Appello al capo dello Stato "perché non si verifichino rotture ingiustificate e gravi della legittimità costituzionale" viene lanciato anche da Lettera 150, il think tank che riunisce circa 250 docenti universitari, magistrati e intellettuali. "Desta particolare preoccupazione - rileva Lettera 150 in un documento - l'annunciata volontà del Governo Conte di prorogare al 31 dicembre 2020 lo Stato di emergenza per la pandemia, tramite una semplice deliberazione del Consiglio dei Ministri o, peggio, un decreto del Presidente del Consiglio (DPCM)". Ci sono "gravi preoccupazioni" in particolare perché la proroga interferisce con le elezioni regionali di settembre, che potrebbero subire intralci o rinvii.

+++

## COSA OCCORRE
Trascrivi senza modifiche la parte del brano sull'appello di Lettera 150 che comincia con "Appello al capo" e prosegue fino a "intralci o rinvii.".

## ESTRATTO DEL DATASET

+++

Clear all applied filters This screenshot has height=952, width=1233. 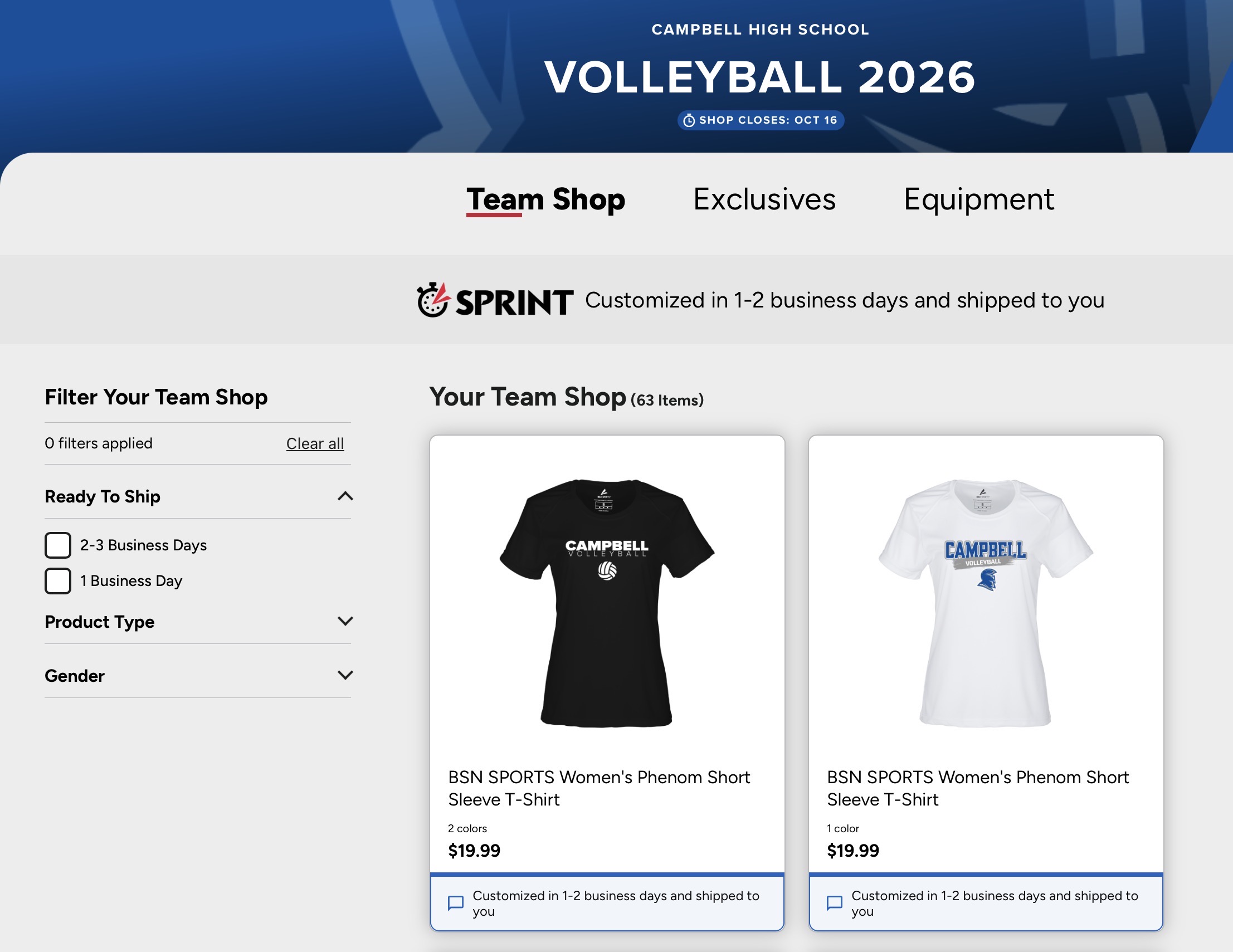pyautogui.click(x=315, y=443)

+++

## SOLUZIONE DELL'ESERCIZIO
Appello al capo dello Stato "perché non si verifichino rotture ingiustificate e gravi della legittimità costituzionale" viene lanciato anche da Lettera 150, il think tank che riunisce circa 250 docenti universitari, magistrati e intellettuali. "Desta particolare preoccupazione - rileva Lettera 150 in un documento - l'annunciata volontà del Governo Conte di prorogare al 31 dicembre 2020 lo Stato di emergenza per la pandemia, tramite una semplice deliberazione del Consiglio dei Ministri o, peggio, un decreto del Presidente del Consiglio (DPCM)". Ci sono "gravi preoccupazioni" in particolare perché la proroga interferisce con le elezioni regionali di settembre, che potrebbero subire intralci o rinvii.